These utilities are user tools to manipulate the named extended attributes on files and directories.

The namespace argument should be the namespace of the attribute to retrieve: legal values are user and system. For all operations except lsextattr, the namespace argument may be omitted if the attribute name is namespace prefixed, like in user.test. In that later case, the user namespace prefix obviously selects user namespace. system, security, and trusted namespace prefixes select the system namespace.

The attrname argument should be the name of the attribute, filename the name of the target file or directory, attrvalue a string to store in the attribute.

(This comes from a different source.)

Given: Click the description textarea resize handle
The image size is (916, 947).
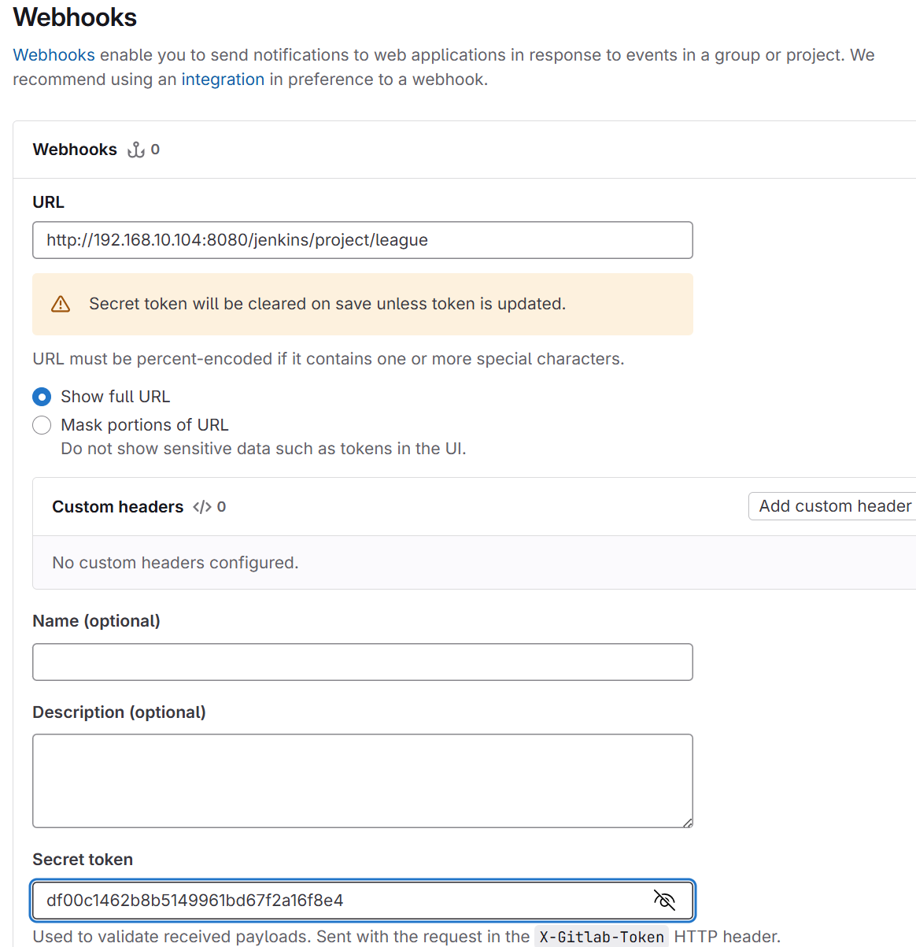Looking at the screenshot, I should [x=687, y=823].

The following options are available:

-f
(Force.) Ignore errors on individual filenames and continue with the remaining arguments.
-h
(No follow.) If the file is a symbolic link, perform the operation on the link itself rather than the file that the link points to.
-i valuefile
(Input file.) Read the attribute value from file valuefile. Use this flag in order to set a binary value for an attribute.
-n
(NUL-terminate.) NUL-terminate the extent content written out.
-q
(Quiet.) Do not print out the pathname and suppress error messages.
-s
(Stringify.) Escape nonprinting characters and put quotes around the output.
-v style
(Visual.) Process the attribute value through vis(3), using style. Valid values for style are:
default
Use default vis(3) encoding.
c
Use C-style backslash sequences, like in vis -c.
http
Use URI encoding from RFC 1808, like in vis -h.
octal
Display in octal, like in vis -o.
vis
Alias for default.
cstyle
Alias for c.
httpstyle
Alias for http.
-x
(Hex.) Print the output in hexadecimal.

EXAMPLES

setextattr system md5 `md5 -q /boot/kernel/kernel` /boot/kernel/kernel 
getextattr system md5 /boot/kernel/kernel 
lsextattr system /boot/kernel/kernel 
rmextattr system md5 /boot/kernel/kernel

Examples omitting namespace (and attribute value) argument:

setextattr -i valuefile trusted.gfid /export/wd3a 
getextattr -x trusted.gfid /export/wd3a

HISTORY

Extended attribute support was developed as part of the TrustedBSD Project, and introduced in FreeBSD 5.0 and NetBSD 3.0. It was developed to support security extensions requiring additional labels to be associated with each file or directory.

Extended attribute support was resurrected and made more usable in NetBSD 5.2.